Example: Consider House-Rent Prediction dataset from below table, in which we have features such as BHK, size, floor, area type, area locality, city, furnishing status, tenant preferred, bathroom, point of contact and rent.
From this dataset we can easily find what are inputs(features) and what are output(target variable). Here features are all columns except Rent
and our target value is Rent
.
Types of Supervised Algorithms
Supervised machine learning can be broadly classified into two main types based on the nature of the target variable.
1. Classification
It predicts the categorical label (i.e., text values) or discrete class labels. For example, in email spam detection, there are two output labels to determine whether email is spam or not spam. Another example, is disease diagnosis where we can predict whether there is 'disease' or 'no disease'.
the algorithms used for classification type are Logistic regression, Random Forest, SVM, Decision tree, and KNN
Example: spam or not spam, yes or no, truth or false etc.
2. Regression
It predicts the continuous numerical value.
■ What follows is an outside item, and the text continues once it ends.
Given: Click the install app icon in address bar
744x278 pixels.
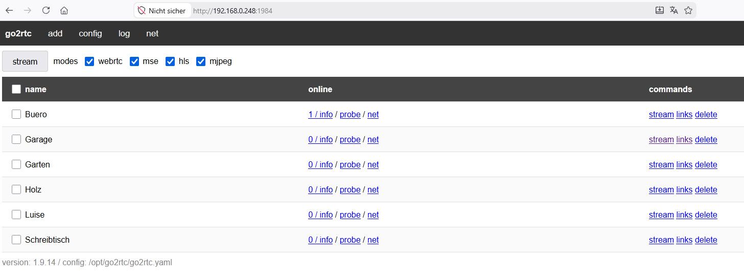Looking at the screenshot, I should (x=659, y=10).
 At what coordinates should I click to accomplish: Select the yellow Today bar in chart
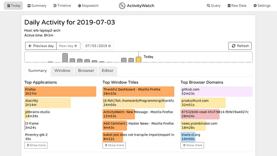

Example, house price prediction where the sales price of a house is continuous and sometimes the price can be higher or lower and these are numerical values. Similar example is stock market trends, weather forecasting etc.
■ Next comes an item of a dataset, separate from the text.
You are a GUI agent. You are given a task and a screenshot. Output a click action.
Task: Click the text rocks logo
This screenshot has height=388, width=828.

The algorithms for this type are Linear regression, Ridge regression, Lasso regression, Polynomial regression, Random Forest, and SVM.
Applications of Supervised ML
There are many supervised learning applications that we use in our day-to-day life and some of them are:
- Email Spam detection: Identify emails whether emails are spam or not spam. The common algorithms used were Naive Bayes, and SVM.
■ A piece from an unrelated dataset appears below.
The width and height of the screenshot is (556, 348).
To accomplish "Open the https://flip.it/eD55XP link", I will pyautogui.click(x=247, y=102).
- House price Prediction: Predict the price of a house based on its features. The commonly used algorithms were Linear Regression, Decision Tree, Random Forest.
- Fraud detection: Identify fraudulent transactions or activities. Algorithms used for this type of problem were Random Forest, and SVM.
- Weather Forecasting: We can predict future weather conditions using supervised machine learning. This is time-series forecasting model and the algorithms used for this type are Linear Regression, and LSTM.
- Natural language processing: We can extract information from text, such as sentiment, named-entities, and relationships. Most common algorithms used were word-embeddings, TF-IDF or word2vec.